#### Supplied records

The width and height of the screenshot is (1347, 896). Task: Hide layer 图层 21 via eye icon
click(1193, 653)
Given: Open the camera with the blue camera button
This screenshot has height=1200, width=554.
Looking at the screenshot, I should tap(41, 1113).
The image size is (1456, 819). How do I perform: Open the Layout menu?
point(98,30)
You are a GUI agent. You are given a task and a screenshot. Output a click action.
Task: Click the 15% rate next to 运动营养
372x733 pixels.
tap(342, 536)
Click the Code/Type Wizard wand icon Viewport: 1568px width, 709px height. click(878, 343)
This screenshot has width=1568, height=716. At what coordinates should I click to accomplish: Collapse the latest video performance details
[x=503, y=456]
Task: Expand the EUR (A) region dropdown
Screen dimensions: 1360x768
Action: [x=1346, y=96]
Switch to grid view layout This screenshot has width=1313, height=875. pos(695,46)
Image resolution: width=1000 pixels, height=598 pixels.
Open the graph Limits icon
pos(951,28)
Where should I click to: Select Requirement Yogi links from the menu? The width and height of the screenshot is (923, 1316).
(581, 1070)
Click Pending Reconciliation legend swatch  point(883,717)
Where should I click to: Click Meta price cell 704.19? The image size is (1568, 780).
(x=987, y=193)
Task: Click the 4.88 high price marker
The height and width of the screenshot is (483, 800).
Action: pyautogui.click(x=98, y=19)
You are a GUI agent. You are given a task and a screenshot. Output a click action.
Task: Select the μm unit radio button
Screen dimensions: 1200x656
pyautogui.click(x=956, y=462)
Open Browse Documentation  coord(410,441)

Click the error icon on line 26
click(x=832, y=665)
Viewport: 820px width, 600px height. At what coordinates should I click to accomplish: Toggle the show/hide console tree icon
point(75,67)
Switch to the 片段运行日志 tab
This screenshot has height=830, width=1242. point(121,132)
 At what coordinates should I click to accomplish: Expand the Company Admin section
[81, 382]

########

Your goal:
Change every "Viewport" in the data above to "Display area", and return the lines otherwise unchanged.

Response to the task:
The width and height of the screenshot is (1347, 896). Task: Hide layer 图层 21 via eye icon
click(1193, 653)
Given: Open the camera with the blue camera button
This screenshot has height=1200, width=554.
Looking at the screenshot, I should tap(41, 1113).
The image size is (1456, 819). How do I perform: Open the Layout menu?
point(98,30)
You are a GUI agent. You are given a task and a screenshot. Output a click action.
Task: Click the 15% rate next to 运动营养
372x733 pixels.
tap(342, 536)
Click the Code/Type Wizard wand icon Display area: 1568px width, 709px height. click(878, 343)
This screenshot has width=1568, height=716. At what coordinates should I click to accomplish: Collapse the latest video performance details
[x=503, y=456]
Task: Expand the EUR (A) region dropdown
Screen dimensions: 1360x768
Action: [x=1346, y=96]
Switch to grid view layout This screenshot has width=1313, height=875. pos(695,46)
Image resolution: width=1000 pixels, height=598 pixels.
Open the graph Limits icon
pos(951,28)
Where should I click to: Select Requirement Yogi links from the menu? The width and height of the screenshot is (923, 1316).
(581, 1070)
Click Pending Reconciliation legend swatch  point(883,717)
Where should I click to: Click Meta price cell 704.19? The image size is (1568, 780).
(x=987, y=193)
Task: Click the 4.88 high price marker
The height and width of the screenshot is (483, 800).
Action: pyautogui.click(x=98, y=19)
You are a GUI agent. You are given a task and a screenshot. Output a click action.
Task: Select the μm unit radio button
Screen dimensions: 1200x656
pyautogui.click(x=956, y=462)
Open Browse Documentation  coord(410,441)

Click the error icon on line 26
click(x=832, y=665)
Display area: 820px width, 600px height. At what coordinates should I click to accomplish: Toggle the show/hide console tree icon
point(75,67)
Switch to the 片段运行日志 tab
This screenshot has height=830, width=1242. point(121,132)
 At what coordinates should I click to accomplish: Expand the Company Admin section
[81, 382]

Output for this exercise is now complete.